Rolland pondered the connection between the two men yet again, as he had done for the previous hour. At last he pressed a buzzer in front of him and replied to the ‘Oui, mon colonel’ that came out of it, ‘Get me the personal file on Viktor Kowalski. At once.’

He had the file up from archives in ten minutes, and spent another hour reading it. Several times he ran his eye over one particular paragraph. As other Parisians in less stressing professions hurried past on the pavement below to their lunches, Colonel Rolland convened a small meeting consisting of himself, his personal secretary, a specialist in handwriting from the documentation department three floors down and two strong-arm men from his private Praetorian guard.

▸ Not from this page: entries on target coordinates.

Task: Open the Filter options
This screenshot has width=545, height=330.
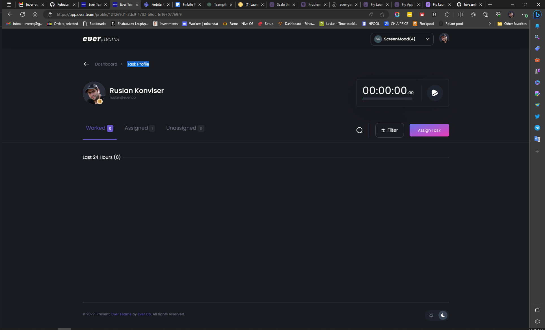Action: point(390,130)
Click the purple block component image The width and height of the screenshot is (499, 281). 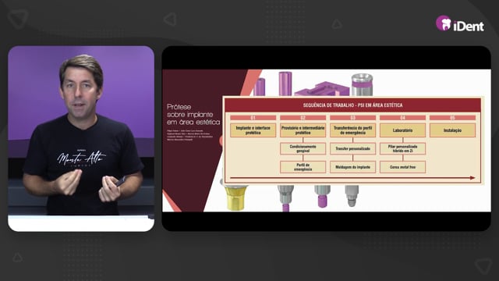(322, 89)
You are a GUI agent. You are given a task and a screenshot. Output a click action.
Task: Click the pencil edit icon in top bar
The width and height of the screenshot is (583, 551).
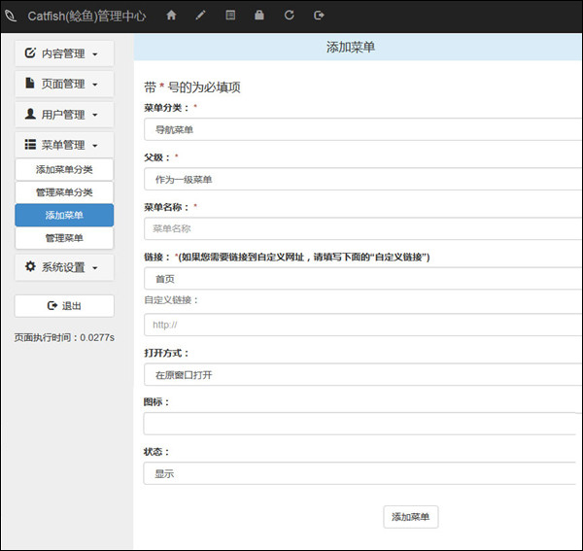click(x=201, y=16)
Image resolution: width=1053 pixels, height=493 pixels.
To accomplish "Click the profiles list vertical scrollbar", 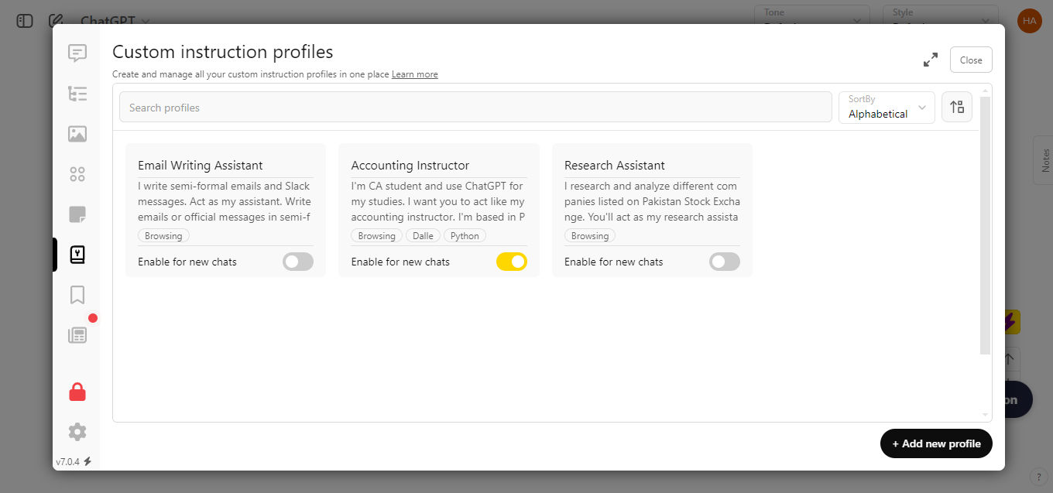I will click(986, 224).
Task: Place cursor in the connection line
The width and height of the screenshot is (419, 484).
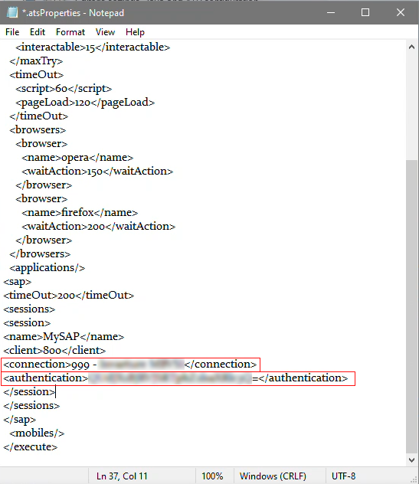Action: tap(130, 365)
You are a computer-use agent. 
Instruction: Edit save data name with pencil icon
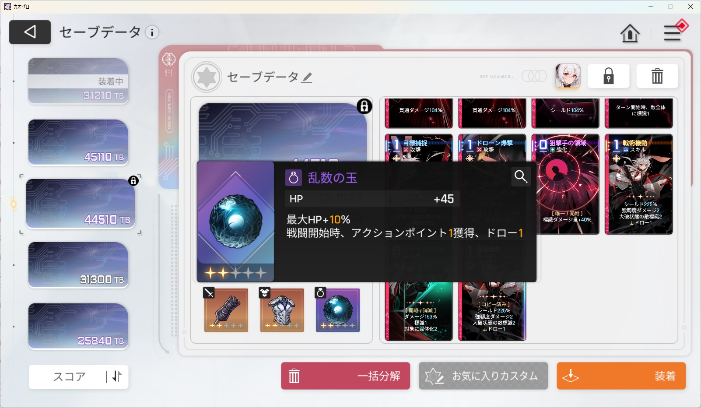coord(307,77)
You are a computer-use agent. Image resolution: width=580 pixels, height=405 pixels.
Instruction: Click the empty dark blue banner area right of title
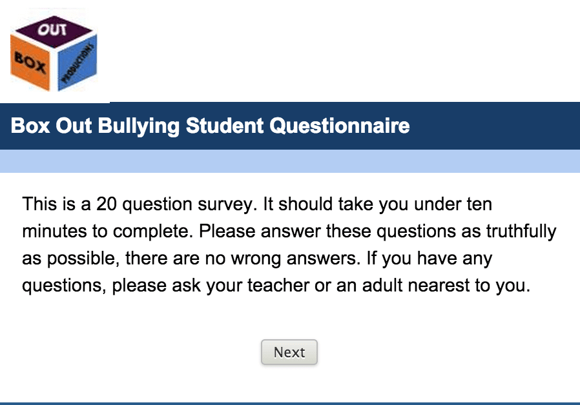pos(495,126)
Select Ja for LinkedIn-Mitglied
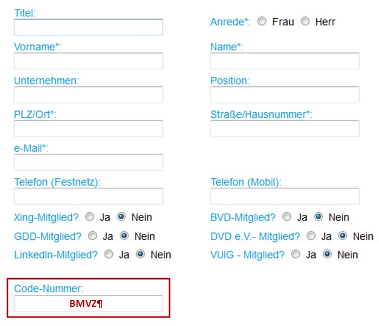 108,254
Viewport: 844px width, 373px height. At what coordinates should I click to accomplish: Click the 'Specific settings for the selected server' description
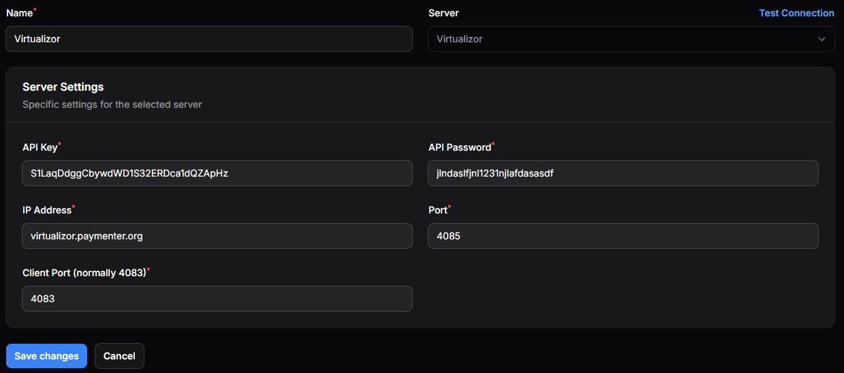[112, 104]
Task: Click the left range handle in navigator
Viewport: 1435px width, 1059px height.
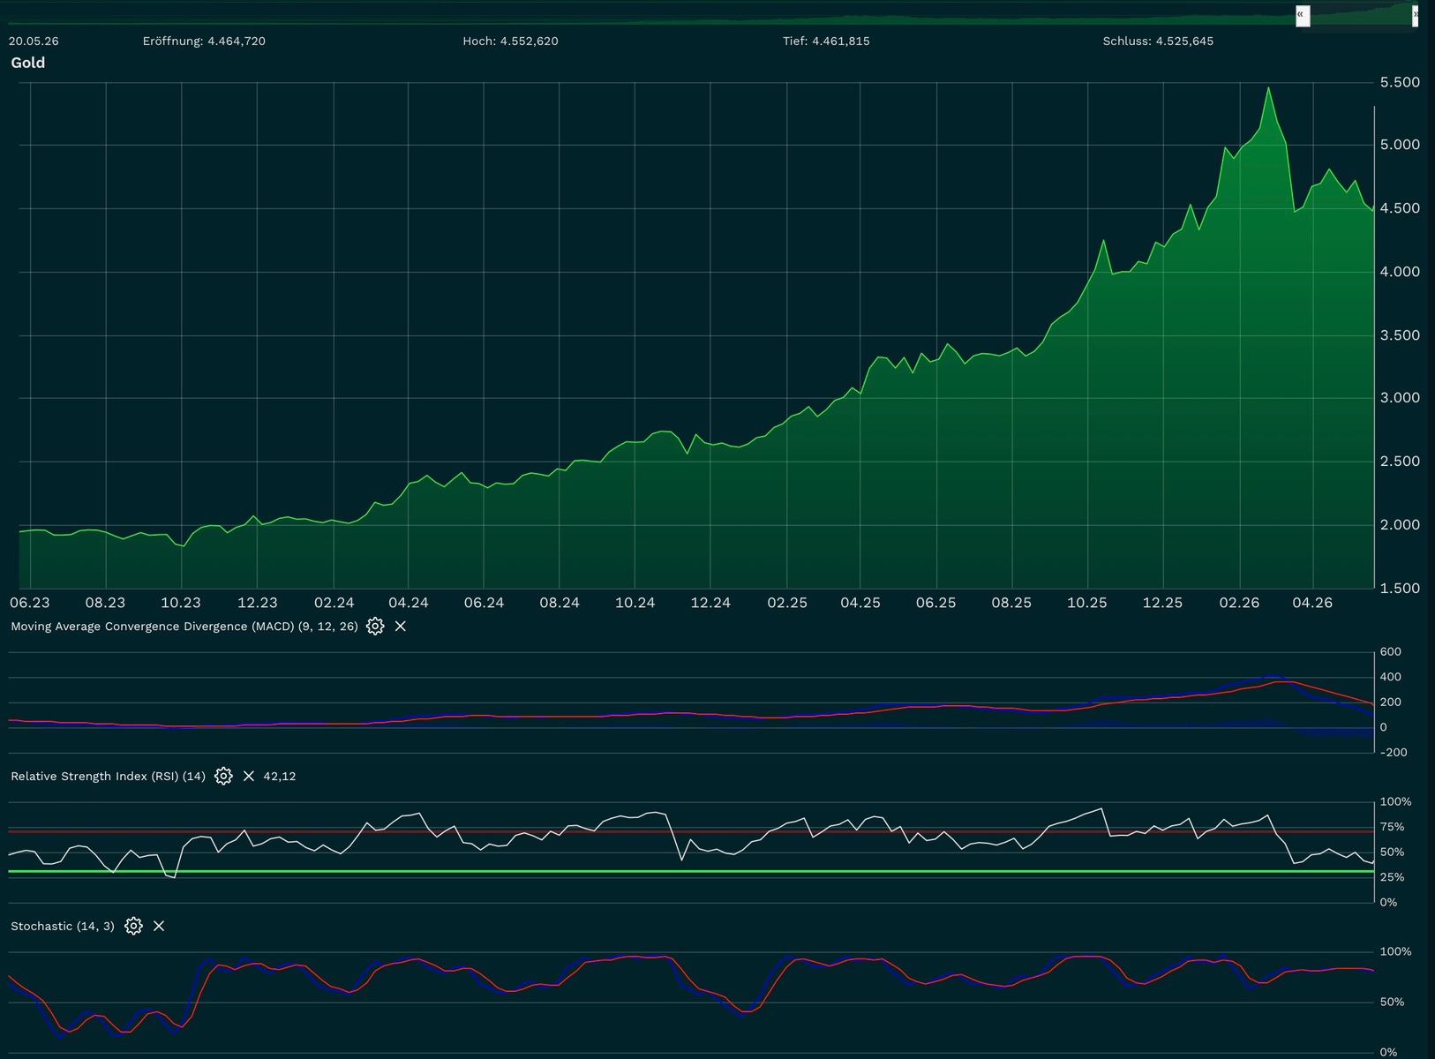Action: 1302,15
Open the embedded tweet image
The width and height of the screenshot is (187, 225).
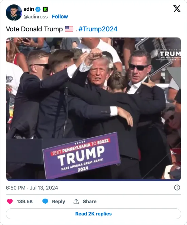94,108
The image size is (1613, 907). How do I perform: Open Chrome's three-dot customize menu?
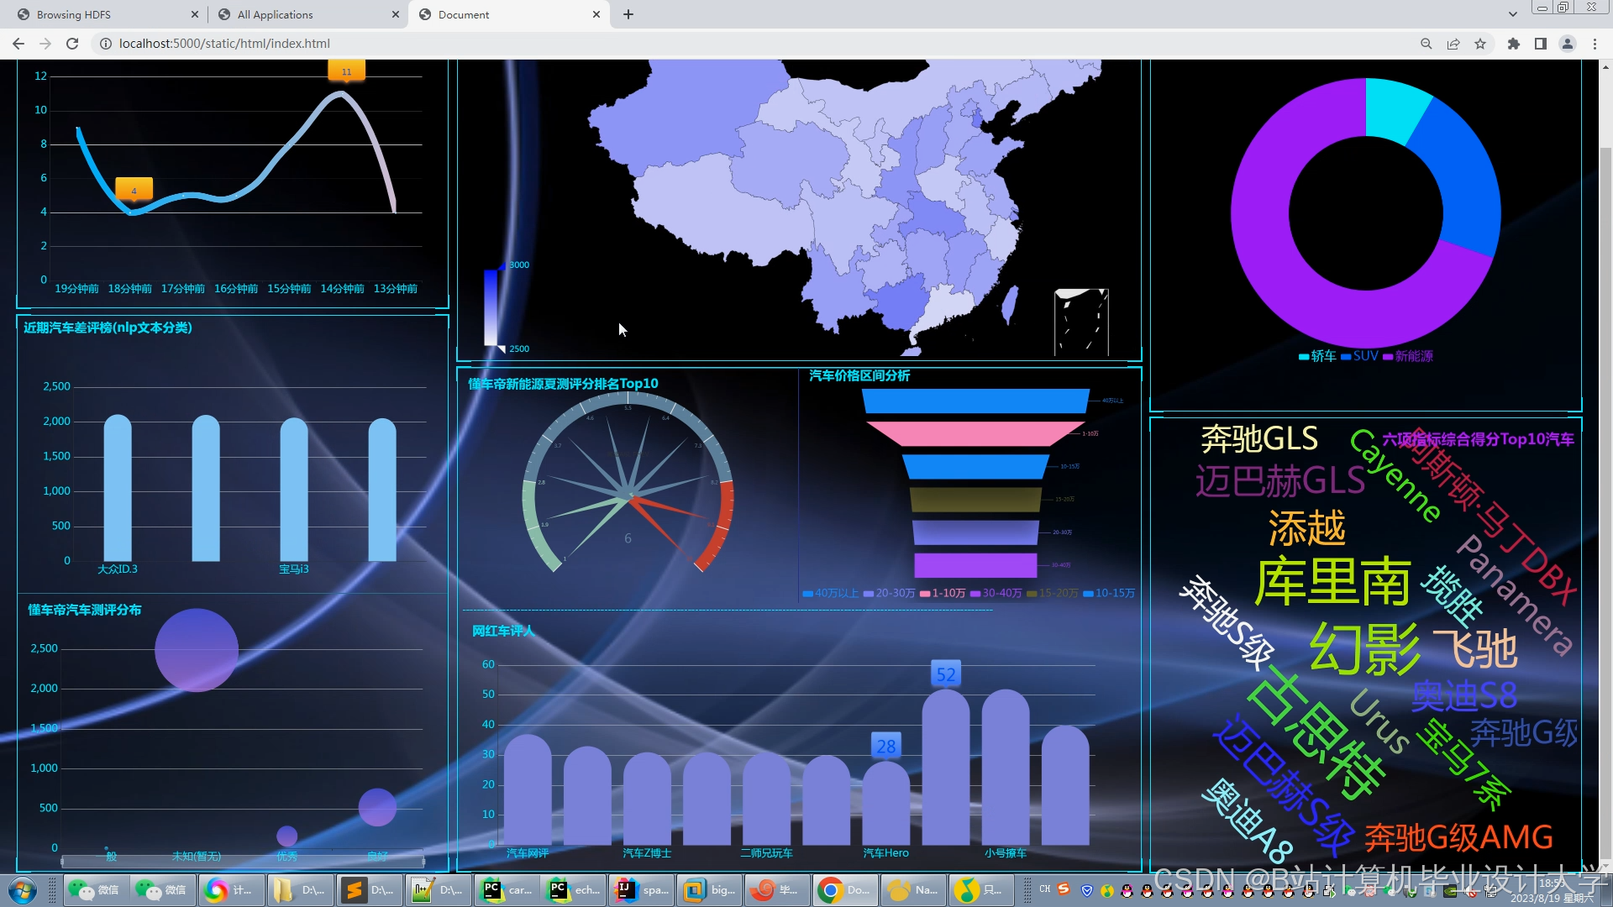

‘Gentlemen,’ he told them, ‘with the unwilling but inevitable assistance of one not here present, we are going to compose, write and despatch a letter.’

5

THE JACKAL’S TRAIN arrived at the Gare du Nord just before lunch and he took a taxi to a small but comfortable hotel in the Rue de Suresne, leading off the Place de la Madeleine. While it was not a hotel in the same class as the d’Angleterre of Copenhagen or the Amigo of Brussels, he had reasons for wishing to seek a more modest and less known place to stay while in Paris. For one thing his stay would be longer, and for another there was far more likelihood of running into somebody in Paris in late July who might have known him fleetingly in London under his real name than in either Copenhagen or Brussels. Out on the street he was confident that the wrap-around dark glasses he habitually wore, and which in the bright sunshine of the boulevards were completely natural, would protect his identity. The possible danger lay in being seen in a hotel corridor or foyer. The last thing he wished at this stage was to be halted by a cheery ‘Well, fancy seeing you here’, and then the mention of his name within the hearing of a desk clerk who knew him as Mr Duggan.